The women’s sport category was usually one of the last to go during these races. Being in the lead pack often meant catching the groups in front. These groups consisted of older men who were not too excited when women politely asked to pass them on the trail. Some would just ignore the request to go around while others would mutter rude things under their breath when we were finally “allowed” to pass. Being a mountain bike newbie, I didn’t think too much about this until it happened again, and again, and again. What was the deal? What did we do to deserve this cruel treatment? Was it because we were female? Was it because they didn’t want to feel weak?
I asked these questions over and over in my head and instead of having an “ah-ha” moment, I just got more and more frustrated. I came to the conclusion that mountain biking was a “men’s” sport and that I was not welcome. I did end up winning the women’s sport group that year and was asked to move up to the pro/expert group for the next season. Aside from being absolutely terrified to race against some super strong tough ladies, the rude encounters on the trail pretty much stopped. Racing in this group moved me up in the start corral. We took off after the expert men and the trails were smooth sailing. It felt great not having to stress out over passing the old guys. All of my previous frustrations were no more! Fast forward to the beginning of this year.
My husband and I signed up for a 50-mile mountain bike race on tough, punishing terrain in southern Utah. I was nervous but psyched for the race. I started in the women’s pro/open category which took off right after the men’s pro/open. All went smoothly the first few miles until the fast men from the groups behind started to catch up. I took a loose turn too fast and ended up crashing on my side. A few of the fast men behind me jutted around and didn’t even bother to ask if I was okay. One even said when he rode by “Are you f*$%ing kidding me?” I was annoyed but kept pushing on. The technical part of the course came a few miles later. I was riding these spots cautiously because the consequences outweighed the benefits. I had another older man come up on my wheel and YELL at me to get out of the way.

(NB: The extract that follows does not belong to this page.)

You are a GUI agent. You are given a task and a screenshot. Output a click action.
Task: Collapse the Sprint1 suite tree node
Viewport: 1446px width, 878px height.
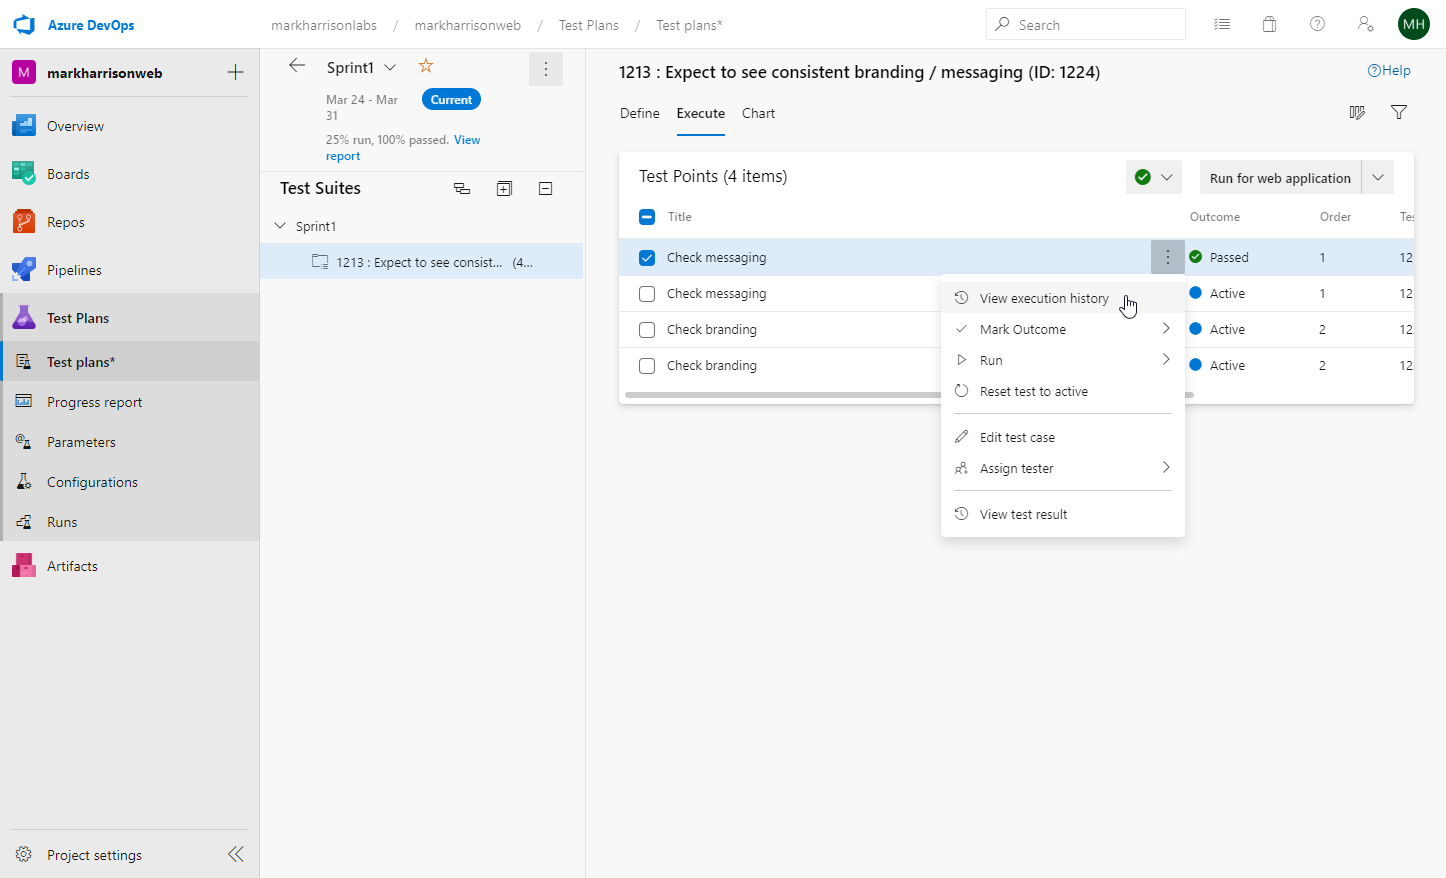coord(280,226)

At that moment, I was completely deflated. I wanted to quit right then and there. I wasn’t sure what I had done to piss these guys off, but I was just plain done.

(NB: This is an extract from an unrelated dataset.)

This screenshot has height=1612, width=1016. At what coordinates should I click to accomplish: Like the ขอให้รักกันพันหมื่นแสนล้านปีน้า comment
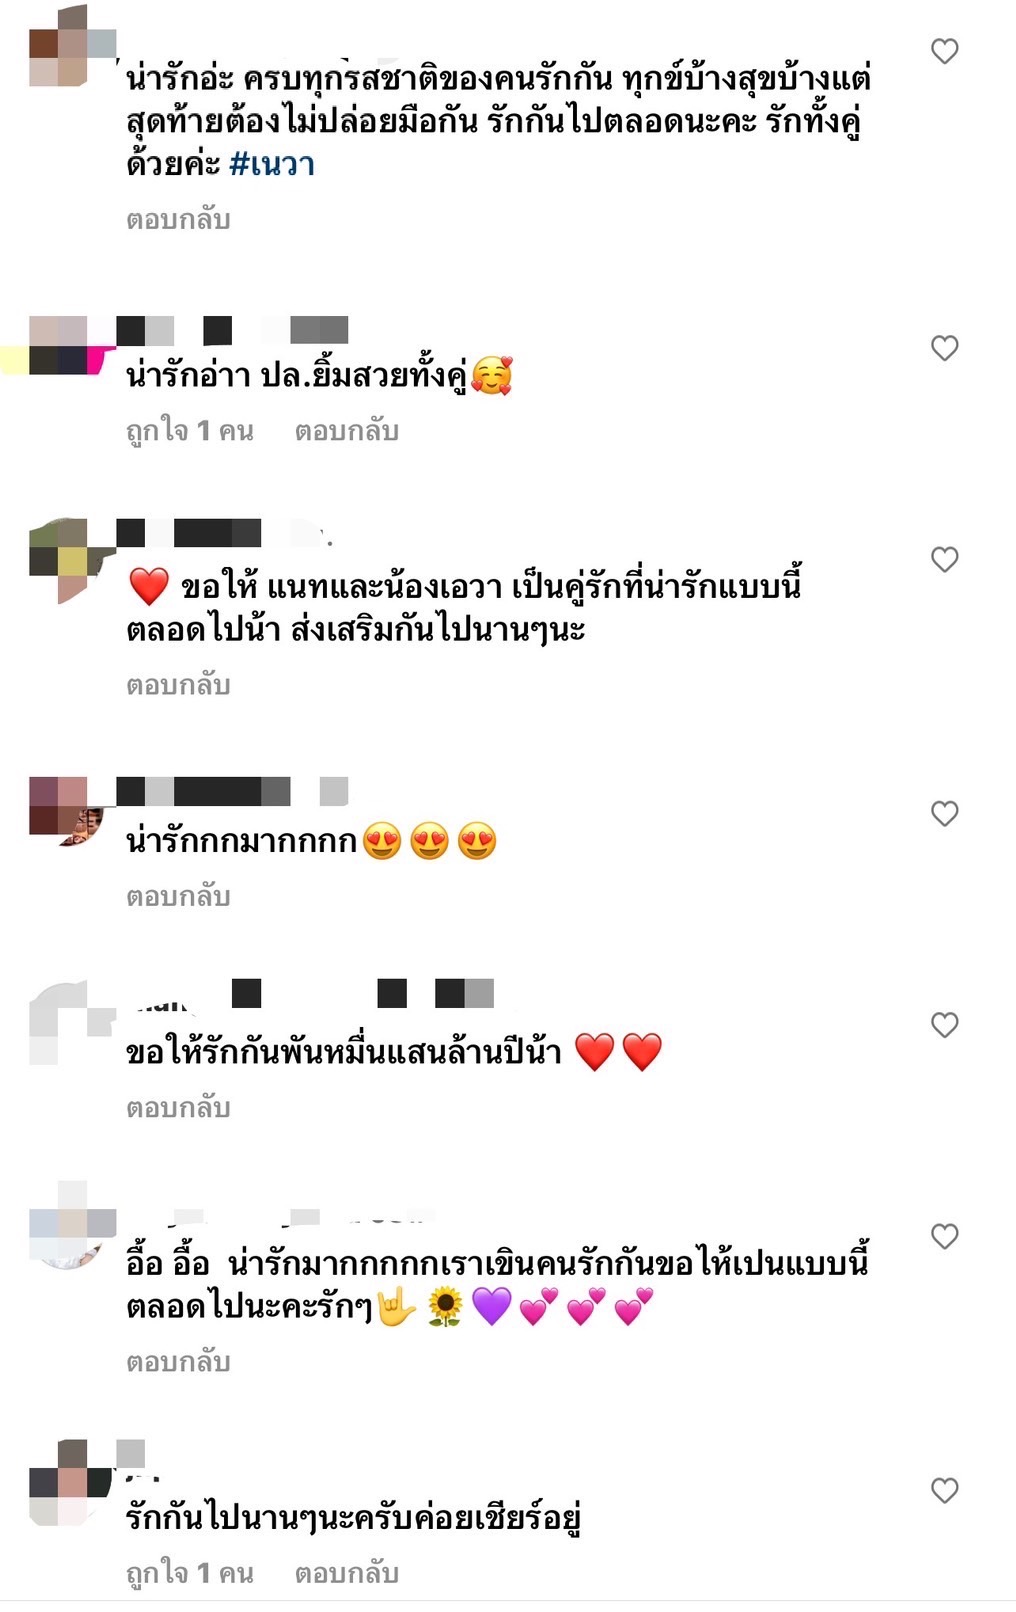(x=945, y=1025)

I rode through the first checkpoint at ~25 miles and was trying to hold back tears. I heard a familiar voice behind and saw my husband riding up to the checkpoint. He knew something was wrong but convinced me to keep going. He assured me that these old guys weren’t worth crying over. They were not thinking straight and let stereotypes cloud their judgement. They probably felt that women should not be allowed to start in front of them. I ended up riding the second half of the race with my husband and was grateful to complete the challenge.
I spoke with several women competitors after the race and found out that they had similar stories. One woman was almost run off of a cliff because she didn’t pull out of the way fast enough. Another woman was called a “bitch” because she was in the way trying to find a safe spot to pull over. And I thought I was the only one. I wanted that sense of relief but hearing their stories made me angrier than I already was. We all agreed to email our stories the race director (who is a woman). She promptly responded to all of us with praise and thanks. She promised us that next year a “zero tolerance policy” would be put in place; rude or disrespectful incidents will result in immediate disqualification, no questions asked.
I was excited for the change but had to wonder if this is just part of the inequality in mountain bike racing. Were other women experiencing the same things as I was but instead of taking the high road, they just gave up the sport entirely?
I finished this season on a positive note pushing through this adversity to do what I love. My goal in sharing this is to shed light upon the situation. I hope this encourages others in similar situations to speak up. You can make a difference! Hopefully each small step will improve women’s participation and enjoyment in the sports we love.